▶ _Instructions to follow_
Below are several entries. Transcribe exactly those lines that fall from the one with "Given: Select the Vacuum Cleaner type value" through the one with "Given: Click the Informational info icon", end lines included.

##### Source records #####

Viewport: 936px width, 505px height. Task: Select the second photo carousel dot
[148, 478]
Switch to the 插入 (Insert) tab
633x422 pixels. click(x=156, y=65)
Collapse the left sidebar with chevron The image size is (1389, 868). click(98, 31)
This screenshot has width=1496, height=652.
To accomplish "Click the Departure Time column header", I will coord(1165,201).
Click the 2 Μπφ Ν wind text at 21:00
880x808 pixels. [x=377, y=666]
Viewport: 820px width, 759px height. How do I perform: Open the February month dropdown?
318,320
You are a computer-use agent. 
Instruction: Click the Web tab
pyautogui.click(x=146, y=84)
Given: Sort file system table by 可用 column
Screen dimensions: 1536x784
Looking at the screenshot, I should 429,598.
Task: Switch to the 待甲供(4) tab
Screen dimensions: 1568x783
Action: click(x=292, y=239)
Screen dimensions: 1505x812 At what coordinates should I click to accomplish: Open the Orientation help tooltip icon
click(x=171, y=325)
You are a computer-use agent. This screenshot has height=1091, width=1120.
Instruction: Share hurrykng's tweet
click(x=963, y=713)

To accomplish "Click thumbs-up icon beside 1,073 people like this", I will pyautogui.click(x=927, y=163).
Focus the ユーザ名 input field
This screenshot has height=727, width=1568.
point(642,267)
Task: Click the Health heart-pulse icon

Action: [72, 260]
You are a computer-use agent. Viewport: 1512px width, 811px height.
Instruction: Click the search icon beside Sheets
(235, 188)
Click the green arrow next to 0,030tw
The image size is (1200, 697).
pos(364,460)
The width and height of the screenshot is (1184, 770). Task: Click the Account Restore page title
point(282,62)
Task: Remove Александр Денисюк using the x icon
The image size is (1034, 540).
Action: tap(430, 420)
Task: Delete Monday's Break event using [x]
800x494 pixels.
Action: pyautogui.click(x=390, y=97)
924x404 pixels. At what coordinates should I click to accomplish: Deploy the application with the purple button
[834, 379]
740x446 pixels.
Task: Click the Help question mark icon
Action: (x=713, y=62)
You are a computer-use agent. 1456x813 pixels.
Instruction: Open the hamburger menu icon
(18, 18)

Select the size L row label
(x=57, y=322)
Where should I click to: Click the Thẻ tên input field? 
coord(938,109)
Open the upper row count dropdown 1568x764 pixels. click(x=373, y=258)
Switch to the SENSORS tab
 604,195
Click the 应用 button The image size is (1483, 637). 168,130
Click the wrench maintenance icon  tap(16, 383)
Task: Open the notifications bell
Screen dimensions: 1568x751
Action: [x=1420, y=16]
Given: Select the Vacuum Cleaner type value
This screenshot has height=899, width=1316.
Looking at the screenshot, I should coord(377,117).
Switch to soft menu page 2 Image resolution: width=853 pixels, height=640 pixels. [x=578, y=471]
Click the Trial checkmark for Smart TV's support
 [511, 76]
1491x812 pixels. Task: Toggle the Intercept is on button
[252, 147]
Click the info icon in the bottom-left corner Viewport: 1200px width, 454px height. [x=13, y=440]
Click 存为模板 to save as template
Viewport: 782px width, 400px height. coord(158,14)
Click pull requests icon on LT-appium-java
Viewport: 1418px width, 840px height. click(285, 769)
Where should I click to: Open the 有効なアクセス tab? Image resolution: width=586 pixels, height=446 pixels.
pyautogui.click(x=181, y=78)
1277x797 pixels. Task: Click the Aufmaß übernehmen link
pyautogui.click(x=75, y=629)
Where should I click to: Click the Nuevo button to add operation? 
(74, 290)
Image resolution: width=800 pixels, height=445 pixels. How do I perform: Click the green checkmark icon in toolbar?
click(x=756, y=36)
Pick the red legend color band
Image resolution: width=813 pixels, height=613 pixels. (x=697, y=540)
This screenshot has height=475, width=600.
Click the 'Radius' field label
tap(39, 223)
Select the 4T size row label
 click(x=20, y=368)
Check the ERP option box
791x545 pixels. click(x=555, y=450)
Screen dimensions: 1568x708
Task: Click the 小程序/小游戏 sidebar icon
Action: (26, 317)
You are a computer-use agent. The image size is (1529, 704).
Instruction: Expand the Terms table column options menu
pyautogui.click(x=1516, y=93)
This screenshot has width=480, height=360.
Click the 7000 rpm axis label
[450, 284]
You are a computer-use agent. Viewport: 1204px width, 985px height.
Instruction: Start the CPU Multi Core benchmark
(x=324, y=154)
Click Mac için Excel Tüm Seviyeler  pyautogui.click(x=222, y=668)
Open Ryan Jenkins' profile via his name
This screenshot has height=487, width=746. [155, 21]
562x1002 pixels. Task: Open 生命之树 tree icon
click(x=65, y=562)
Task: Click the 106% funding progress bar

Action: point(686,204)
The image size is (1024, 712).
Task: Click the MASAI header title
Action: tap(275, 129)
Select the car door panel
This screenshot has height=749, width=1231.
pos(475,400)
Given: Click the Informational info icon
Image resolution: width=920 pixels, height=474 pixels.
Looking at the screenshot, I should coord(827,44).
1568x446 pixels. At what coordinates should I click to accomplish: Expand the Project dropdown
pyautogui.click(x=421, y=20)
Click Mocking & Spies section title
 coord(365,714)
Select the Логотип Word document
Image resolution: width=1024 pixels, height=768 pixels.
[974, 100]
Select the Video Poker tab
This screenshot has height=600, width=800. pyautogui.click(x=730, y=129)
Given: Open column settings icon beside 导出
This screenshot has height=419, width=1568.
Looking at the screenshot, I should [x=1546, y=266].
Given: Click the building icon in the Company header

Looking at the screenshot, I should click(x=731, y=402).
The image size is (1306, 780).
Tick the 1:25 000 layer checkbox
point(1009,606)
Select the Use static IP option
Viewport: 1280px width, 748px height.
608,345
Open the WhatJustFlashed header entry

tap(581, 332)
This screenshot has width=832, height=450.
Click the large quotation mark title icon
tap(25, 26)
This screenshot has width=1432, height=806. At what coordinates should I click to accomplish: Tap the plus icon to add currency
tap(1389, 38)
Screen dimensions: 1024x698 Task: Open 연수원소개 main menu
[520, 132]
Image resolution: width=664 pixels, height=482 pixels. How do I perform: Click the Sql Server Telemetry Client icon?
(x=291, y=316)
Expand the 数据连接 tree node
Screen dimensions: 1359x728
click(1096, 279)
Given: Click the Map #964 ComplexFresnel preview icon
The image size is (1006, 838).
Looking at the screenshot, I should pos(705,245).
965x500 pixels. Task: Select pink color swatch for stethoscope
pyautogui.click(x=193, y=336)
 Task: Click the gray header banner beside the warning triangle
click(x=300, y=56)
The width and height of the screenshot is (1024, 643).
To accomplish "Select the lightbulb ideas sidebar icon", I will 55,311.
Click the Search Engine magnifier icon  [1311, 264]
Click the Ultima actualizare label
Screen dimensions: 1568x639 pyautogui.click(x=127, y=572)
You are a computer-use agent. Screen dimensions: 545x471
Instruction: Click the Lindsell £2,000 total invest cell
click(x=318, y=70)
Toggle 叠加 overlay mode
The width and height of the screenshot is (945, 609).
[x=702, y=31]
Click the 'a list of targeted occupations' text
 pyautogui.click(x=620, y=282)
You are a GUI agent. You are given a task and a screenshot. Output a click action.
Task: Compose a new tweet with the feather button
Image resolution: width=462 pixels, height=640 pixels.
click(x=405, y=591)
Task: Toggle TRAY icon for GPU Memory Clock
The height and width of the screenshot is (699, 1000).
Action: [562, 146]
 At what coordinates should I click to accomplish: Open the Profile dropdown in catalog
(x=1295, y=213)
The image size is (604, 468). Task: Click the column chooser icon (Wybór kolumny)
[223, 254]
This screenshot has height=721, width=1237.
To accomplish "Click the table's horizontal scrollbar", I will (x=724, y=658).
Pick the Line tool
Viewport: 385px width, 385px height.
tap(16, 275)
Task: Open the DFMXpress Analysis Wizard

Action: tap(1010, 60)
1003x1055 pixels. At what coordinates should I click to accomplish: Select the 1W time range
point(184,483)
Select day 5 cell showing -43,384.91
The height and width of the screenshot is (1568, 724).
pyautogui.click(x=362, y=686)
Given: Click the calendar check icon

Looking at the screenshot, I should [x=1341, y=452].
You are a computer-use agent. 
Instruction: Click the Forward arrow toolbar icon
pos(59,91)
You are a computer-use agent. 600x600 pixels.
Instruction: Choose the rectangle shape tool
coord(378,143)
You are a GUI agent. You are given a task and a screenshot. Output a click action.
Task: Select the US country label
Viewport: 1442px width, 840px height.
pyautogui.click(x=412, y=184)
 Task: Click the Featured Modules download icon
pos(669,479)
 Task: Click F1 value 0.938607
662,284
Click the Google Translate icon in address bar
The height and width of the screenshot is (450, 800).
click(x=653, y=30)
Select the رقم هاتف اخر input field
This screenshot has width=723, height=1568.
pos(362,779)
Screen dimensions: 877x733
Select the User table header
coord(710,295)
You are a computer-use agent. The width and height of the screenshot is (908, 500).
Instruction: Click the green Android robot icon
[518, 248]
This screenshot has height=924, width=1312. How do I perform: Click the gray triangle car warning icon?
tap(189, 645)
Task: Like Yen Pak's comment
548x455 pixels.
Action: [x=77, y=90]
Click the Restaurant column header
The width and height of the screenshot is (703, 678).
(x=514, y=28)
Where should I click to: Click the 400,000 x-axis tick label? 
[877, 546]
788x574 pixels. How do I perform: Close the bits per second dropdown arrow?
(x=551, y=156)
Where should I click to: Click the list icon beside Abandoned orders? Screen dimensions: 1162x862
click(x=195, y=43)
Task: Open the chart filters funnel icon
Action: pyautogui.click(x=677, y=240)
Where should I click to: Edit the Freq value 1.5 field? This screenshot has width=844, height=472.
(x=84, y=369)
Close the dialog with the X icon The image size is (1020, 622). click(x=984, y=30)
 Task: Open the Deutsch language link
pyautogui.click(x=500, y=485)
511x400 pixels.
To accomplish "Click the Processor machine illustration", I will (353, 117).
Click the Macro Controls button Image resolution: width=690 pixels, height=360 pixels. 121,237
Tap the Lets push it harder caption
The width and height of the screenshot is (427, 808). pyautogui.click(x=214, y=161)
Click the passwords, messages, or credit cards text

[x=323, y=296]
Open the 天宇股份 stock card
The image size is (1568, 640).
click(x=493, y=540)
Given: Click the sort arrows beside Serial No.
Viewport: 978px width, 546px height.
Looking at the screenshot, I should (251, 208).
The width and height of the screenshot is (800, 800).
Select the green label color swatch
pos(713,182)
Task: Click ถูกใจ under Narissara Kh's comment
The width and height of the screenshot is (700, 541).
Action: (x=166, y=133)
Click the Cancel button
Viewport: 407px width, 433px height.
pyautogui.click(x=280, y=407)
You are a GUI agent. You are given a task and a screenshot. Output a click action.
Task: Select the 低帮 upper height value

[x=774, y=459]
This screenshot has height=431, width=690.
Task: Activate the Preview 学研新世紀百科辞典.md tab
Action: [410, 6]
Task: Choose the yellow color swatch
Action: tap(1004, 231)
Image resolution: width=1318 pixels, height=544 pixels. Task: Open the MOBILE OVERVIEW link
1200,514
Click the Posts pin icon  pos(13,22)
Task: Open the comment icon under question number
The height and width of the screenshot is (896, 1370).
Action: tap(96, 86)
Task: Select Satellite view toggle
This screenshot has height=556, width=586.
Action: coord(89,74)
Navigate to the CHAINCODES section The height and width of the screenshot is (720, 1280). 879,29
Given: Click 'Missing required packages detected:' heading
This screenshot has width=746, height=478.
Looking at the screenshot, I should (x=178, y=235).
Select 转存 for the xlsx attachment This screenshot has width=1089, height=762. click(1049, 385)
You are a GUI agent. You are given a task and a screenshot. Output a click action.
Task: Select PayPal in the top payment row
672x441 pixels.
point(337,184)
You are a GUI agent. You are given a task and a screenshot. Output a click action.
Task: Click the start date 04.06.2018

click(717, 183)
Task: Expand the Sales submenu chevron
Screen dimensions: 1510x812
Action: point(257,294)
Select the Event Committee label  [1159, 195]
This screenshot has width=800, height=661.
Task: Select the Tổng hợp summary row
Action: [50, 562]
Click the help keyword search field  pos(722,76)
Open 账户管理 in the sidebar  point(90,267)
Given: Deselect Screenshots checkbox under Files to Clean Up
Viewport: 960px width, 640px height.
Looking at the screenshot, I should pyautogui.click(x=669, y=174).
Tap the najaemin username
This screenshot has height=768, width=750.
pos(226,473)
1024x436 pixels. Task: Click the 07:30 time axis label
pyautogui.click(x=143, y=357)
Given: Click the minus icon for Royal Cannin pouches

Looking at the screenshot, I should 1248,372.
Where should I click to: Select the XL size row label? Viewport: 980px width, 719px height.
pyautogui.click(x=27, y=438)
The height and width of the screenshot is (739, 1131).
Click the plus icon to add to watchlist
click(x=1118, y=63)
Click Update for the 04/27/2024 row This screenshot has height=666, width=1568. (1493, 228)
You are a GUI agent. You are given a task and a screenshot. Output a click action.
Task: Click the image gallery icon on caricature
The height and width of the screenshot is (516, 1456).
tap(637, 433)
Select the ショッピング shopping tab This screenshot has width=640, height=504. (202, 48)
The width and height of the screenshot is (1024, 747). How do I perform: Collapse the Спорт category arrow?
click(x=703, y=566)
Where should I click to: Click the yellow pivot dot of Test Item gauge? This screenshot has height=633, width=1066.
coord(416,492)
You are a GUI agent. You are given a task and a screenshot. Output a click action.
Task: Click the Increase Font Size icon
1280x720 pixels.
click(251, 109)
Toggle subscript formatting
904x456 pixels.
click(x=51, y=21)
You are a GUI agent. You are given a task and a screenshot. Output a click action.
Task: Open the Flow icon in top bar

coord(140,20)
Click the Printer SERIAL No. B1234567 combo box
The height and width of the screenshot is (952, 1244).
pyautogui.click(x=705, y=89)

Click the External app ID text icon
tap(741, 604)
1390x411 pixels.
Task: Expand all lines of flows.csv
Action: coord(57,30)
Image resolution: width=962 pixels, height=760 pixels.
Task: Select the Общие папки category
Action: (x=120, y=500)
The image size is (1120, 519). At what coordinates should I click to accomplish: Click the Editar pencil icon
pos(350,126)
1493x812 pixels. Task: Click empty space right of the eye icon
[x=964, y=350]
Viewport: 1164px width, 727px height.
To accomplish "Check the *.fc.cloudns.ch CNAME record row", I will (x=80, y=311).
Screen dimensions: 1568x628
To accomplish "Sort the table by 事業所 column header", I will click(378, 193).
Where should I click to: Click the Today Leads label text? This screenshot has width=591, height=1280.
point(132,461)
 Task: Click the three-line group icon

#####

▶ _Completed exercise_
Given: Select the Vacuum Cleaner type value
This screenshot has height=899, width=1316.
Looking at the screenshot, I should coord(377,117).
Switch to soft menu page 2 Image resolution: width=853 pixels, height=640 pixels. [x=578, y=471]
Click the Trial checkmark for Smart TV's support
 [511, 76]
1491x812 pixels. Task: Toggle the Intercept is on button
[252, 147]
Click the info icon in the bottom-left corner Viewport: 1200px width, 454px height. [x=13, y=440]
Click 存为模板 to save as template
Viewport: 782px width, 400px height. coord(158,14)
Click pull requests icon on LT-appium-java
Viewport: 1418px width, 840px height. click(285, 769)
Where should I click to: Open the 有効なアクセス tab? Image resolution: width=586 pixels, height=446 pixels.
pyautogui.click(x=181, y=78)
1277x797 pixels. Task: Click the Aufmaß übernehmen link
pyautogui.click(x=75, y=629)
Where should I click to: Click the Nuevo button to add operation? 
(74, 290)
Image resolution: width=800 pixels, height=445 pixels. How do I perform: Click the green checkmark icon in toolbar?
click(x=756, y=36)
Pick the red legend color band
Image resolution: width=813 pixels, height=613 pixels. (x=697, y=540)
This screenshot has height=475, width=600.
Click the 'Radius' field label
tap(39, 223)
Select the 4T size row label
 click(x=20, y=368)
Check the ERP option box
791x545 pixels. click(x=555, y=450)
Screen dimensions: 1568x708
Task: Click the 小程序/小游戏 sidebar icon
Action: (26, 317)
You are a computer-use agent. The image size is (1529, 704).
Instruction: Expand the Terms table column options menu
pyautogui.click(x=1516, y=93)
This screenshot has width=480, height=360.
Click the 7000 rpm axis label
[450, 284]
You are a computer-use agent. Viewport: 1204px width, 985px height.
Instruction: Start the CPU Multi Core benchmark
(x=324, y=154)
Click Mac için Excel Tüm Seviyeler  pyautogui.click(x=222, y=668)
Open Ryan Jenkins' profile via his name
This screenshot has height=487, width=746. [155, 21]
562x1002 pixels. Task: Open 生命之树 tree icon
click(x=65, y=562)
Task: Click the 106% funding progress bar

Action: point(686,204)
The image size is (1024, 712).
Task: Click the MASAI header title
Action: tap(275, 129)
Select the car door panel
This screenshot has height=749, width=1231.
pos(475,400)
Given: Click the Informational info icon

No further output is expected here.